▸ **Records supplied**:
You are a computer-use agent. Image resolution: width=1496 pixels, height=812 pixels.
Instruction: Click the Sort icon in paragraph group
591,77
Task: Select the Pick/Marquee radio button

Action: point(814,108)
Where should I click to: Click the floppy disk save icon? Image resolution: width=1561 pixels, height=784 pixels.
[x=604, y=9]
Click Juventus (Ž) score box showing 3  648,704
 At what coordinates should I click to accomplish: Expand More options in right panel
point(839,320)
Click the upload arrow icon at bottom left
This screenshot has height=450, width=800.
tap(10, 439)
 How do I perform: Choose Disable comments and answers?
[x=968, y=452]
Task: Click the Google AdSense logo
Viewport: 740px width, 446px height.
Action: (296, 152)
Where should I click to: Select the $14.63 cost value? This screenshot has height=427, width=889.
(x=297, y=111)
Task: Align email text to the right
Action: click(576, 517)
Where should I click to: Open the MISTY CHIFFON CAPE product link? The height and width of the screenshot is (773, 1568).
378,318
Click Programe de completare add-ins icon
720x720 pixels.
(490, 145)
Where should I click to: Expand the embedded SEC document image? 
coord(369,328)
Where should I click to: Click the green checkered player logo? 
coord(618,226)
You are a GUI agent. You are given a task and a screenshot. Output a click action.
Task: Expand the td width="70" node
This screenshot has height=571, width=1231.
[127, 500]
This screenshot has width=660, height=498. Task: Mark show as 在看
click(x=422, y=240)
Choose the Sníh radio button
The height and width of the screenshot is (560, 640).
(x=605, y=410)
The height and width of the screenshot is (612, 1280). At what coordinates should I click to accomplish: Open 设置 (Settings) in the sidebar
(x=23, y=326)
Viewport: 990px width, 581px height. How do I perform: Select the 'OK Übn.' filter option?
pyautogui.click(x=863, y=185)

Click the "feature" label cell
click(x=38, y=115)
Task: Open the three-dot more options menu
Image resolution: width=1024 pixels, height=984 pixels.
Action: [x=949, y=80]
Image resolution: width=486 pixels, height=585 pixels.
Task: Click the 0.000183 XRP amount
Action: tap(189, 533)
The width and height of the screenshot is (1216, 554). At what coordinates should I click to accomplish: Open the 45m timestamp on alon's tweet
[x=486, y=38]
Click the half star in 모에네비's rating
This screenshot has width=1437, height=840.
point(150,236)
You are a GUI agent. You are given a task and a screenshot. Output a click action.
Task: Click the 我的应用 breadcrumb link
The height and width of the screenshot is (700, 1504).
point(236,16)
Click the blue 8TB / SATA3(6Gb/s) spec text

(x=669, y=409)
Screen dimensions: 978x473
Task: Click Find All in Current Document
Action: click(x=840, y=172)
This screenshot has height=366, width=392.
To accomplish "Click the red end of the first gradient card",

▸ **Exercise directions**: Give the complete material back, word for word.

▸ **Written response**:
You are a computer-use agent. Image resolution: width=1496 pixels, height=812 pixels.
Instruction: Click the Sort icon in paragraph group
591,77
Task: Select the Pick/Marquee radio button

Action: point(814,108)
Where should I click to: Click the floppy disk save icon? Image resolution: width=1561 pixels, height=784 pixels.
[x=604, y=9]
Click Juventus (Ž) score box showing 3  648,704
 At what coordinates should I click to accomplish: Expand More options in right panel
point(839,320)
Click the upload arrow icon at bottom left
This screenshot has height=450, width=800.
tap(10, 439)
 How do I perform: Choose Disable comments and answers?
[x=968, y=452]
Task: Click the Google AdSense logo
Viewport: 740px width, 446px height.
Action: (296, 152)
Where should I click to: Select the $14.63 cost value? This screenshot has height=427, width=889.
(x=297, y=111)
Task: Align email text to the right
Action: click(576, 517)
Where should I click to: Open the MISTY CHIFFON CAPE product link? The height and width of the screenshot is (773, 1568).
378,318
Click Programe de completare add-ins icon
720x720 pixels.
(490, 145)
Where should I click to: Expand the embedded SEC document image? 
coord(369,328)
Where should I click to: Click the green checkered player logo? 
coord(618,226)
You are a GUI agent. You are given a task and a screenshot. Output a click action.
Task: Expand the td width="70" node
This screenshot has height=571, width=1231.
[127, 500]
This screenshot has width=660, height=498. Task: Mark show as 在看
click(x=422, y=240)
Choose the Sníh radio button
The height and width of the screenshot is (560, 640).
(x=605, y=410)
The height and width of the screenshot is (612, 1280). At what coordinates should I click to accomplish: Open 设置 (Settings) in the sidebar
(x=23, y=326)
Viewport: 990px width, 581px height. How do I perform: Select the 'OK Übn.' filter option?
pyautogui.click(x=863, y=185)

Click the "feature" label cell
click(x=38, y=115)
Task: Open the three-dot more options menu
Image resolution: width=1024 pixels, height=984 pixels.
Action: [x=949, y=80]
Image resolution: width=486 pixels, height=585 pixels.
Task: Click the 0.000183 XRP amount
Action: tap(189, 533)
The width and height of the screenshot is (1216, 554). At what coordinates should I click to accomplish: Open the 45m timestamp on alon's tweet
[x=486, y=38]
Click the half star in 모에네비's rating
This screenshot has width=1437, height=840.
point(150,236)
You are a GUI agent. You are given a task and a screenshot. Output a click action.
Task: Click the 我的应用 breadcrumb link
The height and width of the screenshot is (700, 1504).
point(236,16)
Click the blue 8TB / SATA3(6Gb/s) spec text

(x=669, y=409)
Screen dimensions: 978x473
Task: Click Find All in Current Document
Action: click(x=840, y=172)
This screenshot has height=366, width=392.
To accomplish "Click the red end of the first gradient card",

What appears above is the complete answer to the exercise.